» **TEXTO PROPORCIONADO**
Hablar de la Navidad, implica hablar de la infancia. Mi infancia. Esa época de nuestras vidas en la que somos vasijas vacías, prestas a llenarse. Donde todo es nuevo, todo está envuelto de un halo de misterio, de magia, de sorpresa… que nos alimenta para el resto de nuestras vidas.

Recuerdo las calles de mi pueblo, iluminadas por tres bombillas incandescentes, una en cada esquina y otra en medio de la calle. Al anochecer, cuando la oscuridad  invadía el pueblo, estos tres puntos eran los únicos habitados y centro de toda la calle. Se contaban historias del más  variopinto pelaje: brujas, fantasmas, muertos vivientes, mantequeros, etc. La fantasía e imaginación volaban de tal manera que cualquiera se iba solo a casa, atravesando las penumbras de la calle. Por  muy valiente que fueras, siempre esperabas  que uno más grande se marchara, para irte con él.

Cuando llegaba la Navidad  todo cambiaba. Volvía el color a nuestras vidas. Ya no era todo en blanco y negro. Los comercios y las tiendas se decoraban con los más diversos colores, la gente volvía a sonreír y las calles se llenaban de gente, sobre todo el centro del pueblo. En esta época del año era cuando los niños lo pisábamos con más regularidad. Todo era bullicio y alegría.

» **SECCIÓN DE DATOS**
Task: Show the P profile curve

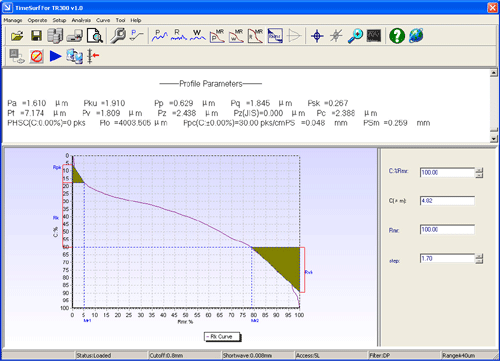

» **TAREAS**
**1.** Según el texto sobre la Navidad, ¿cuántas bombillas iluminaban las calles del pueblo?
**2.** Devuelve del texto sobre la Navidad el fragmento que se abre con las palabras que contienen "Hablar de la Navidad, implica" y se cierra con "irte con él.".

» **RESULTADOS POR TAREA**
**1.** Tres bombillas incandescentes.

**2.**
Hablar de la Navidad, implica hablar de la infancia. Mi infancia. Esa época de nuestras vidas en la que somos vasijas vacías, prestas a llenarse. Donde todo es nuevo, todo está envuelto de un halo de misterio, de magia, de sorpresa… que nos alimenta para el resto de nuestras vidas.

Recuerdo las calles de mi pueblo, iluminadas por tres bombillas incandescentes, una en cada esquina y otra en medio de la calle. Al anochecer, cuando la oscuridad  invadía el pueblo, estos tres puntos eran los únicos habitados y centro de toda la calle. Se contaban historias del más  variopinto pelaje: brujas, fantasmas, muertos vivientes, mantequeros, etc. La fantasía e imaginación volaban de tal manera que cualquiera se iba solo a casa, atravesando las penumbras de la calle. Por  muy valiente que fueras, siempre esperabas  que uno más grande se marchara, para irte con él.